Research News
New research on herpes simplex virus has implications for treating ocular herpes
The National Institute of Allergies & Infectious Diseases has awarded funding for an innovative research study to determine how the herpes simplex virus enters into human cells at the molecular level and how it then spreads from cell to cell.
“A better understanding of virus-cell interactions during virus entry can lead to new strategies for preventing and treating herpes simplex infections, including ocular herpes” says Deepak Shukla , PhD and director of the Ocular Virology Laboratory.
Shukla, assistant professor in the Department of Ophthalmology & Visual Sciences, is principal investigator of the study, entitled “Molecular Mechanism of HSV Entry and Spread.” Funded through 2010, the study advances Shukla’s breakthrough research in virus entry and spread, which uncovered a novel entry receptor for herpes simplex virus-1 (HSV-1).
HSV infections are very common, and, once acquired, they are for life. While symptoms generally are as benign as an occasional cold sore, for some – especially those with inadequate access to health care, compromised immune systems, or living in underdeveloped regions of the world – HSV can cause recurrent, incurable and even deadly symptoms.
Ocular herpes, a form of the infection of particular interest to the Shukla lab, is caused when HSV-1 infects the eye. The infection produces a painful sore and can cause inflammation of the cornea. The less severe forms of ocular herpes include blepharatis, conjunctivitis, and epithelial keratitis. The severest form is stromal keratitis, which causes scarring of the cornea and can lead to loss of vision and blindness.
Viral entry is a complex process in which tiny, specialized “spikes” on proteins in the virus find receptors on the surface of a cell. There are different proteins as well as different receptors, generating a slew of possible binding combinations for virus entry. The Shukla lab uses genetics, molecular biology, biochemistry, and cell biology to identify these viral and cellular mediators of entry to decipher their precise roles in the entry process.

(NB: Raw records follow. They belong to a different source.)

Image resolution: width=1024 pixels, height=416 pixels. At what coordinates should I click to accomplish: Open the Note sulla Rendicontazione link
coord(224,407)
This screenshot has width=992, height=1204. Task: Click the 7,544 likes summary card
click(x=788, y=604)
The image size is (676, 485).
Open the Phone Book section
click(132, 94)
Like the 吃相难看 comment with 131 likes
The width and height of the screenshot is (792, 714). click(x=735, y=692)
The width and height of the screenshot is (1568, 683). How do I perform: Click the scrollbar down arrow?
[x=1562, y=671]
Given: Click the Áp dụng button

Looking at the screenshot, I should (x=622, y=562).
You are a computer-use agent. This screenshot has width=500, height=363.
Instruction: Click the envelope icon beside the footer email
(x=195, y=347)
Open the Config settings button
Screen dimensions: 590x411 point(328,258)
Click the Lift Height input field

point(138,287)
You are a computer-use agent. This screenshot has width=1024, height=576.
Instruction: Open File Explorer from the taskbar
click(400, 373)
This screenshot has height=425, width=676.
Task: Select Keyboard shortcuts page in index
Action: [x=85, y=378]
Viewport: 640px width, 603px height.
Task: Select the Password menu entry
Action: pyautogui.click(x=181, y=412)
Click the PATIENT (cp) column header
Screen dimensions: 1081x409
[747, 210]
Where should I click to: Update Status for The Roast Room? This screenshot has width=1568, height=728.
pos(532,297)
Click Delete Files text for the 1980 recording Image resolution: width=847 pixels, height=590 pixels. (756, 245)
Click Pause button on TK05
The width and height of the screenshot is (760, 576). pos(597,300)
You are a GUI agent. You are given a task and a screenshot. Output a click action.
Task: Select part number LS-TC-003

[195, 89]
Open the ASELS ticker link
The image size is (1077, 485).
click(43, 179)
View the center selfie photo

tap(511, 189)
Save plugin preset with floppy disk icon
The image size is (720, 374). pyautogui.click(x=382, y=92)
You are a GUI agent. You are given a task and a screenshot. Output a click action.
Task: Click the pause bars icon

The newly funded study will focus on one particular entry receptor for HSV-1, called 3-O-sulfated heparin sulfate. 3-OS-HS offers binding sites for an HSV-1 protein spike called envelope glycoprotein D (gD-1). The study will determine the molecular structure of this binding between 3-OS-HS and gD-1 and will then evaluate the role of 3-OS HS in naturally susceptible cells. Finally, the study will identify the molecules that could be manipulated to block HSV infection using a powerful new technology called RNA interference. RNA interference “silences” the interactions of targeted molecules and is the basis of gene therapy.
In 2004, Shukla received a multi-year award from Research to Prevent Blindness, Inc., the world’s leading voluntary organization supporting eye research, for his ocular virology research.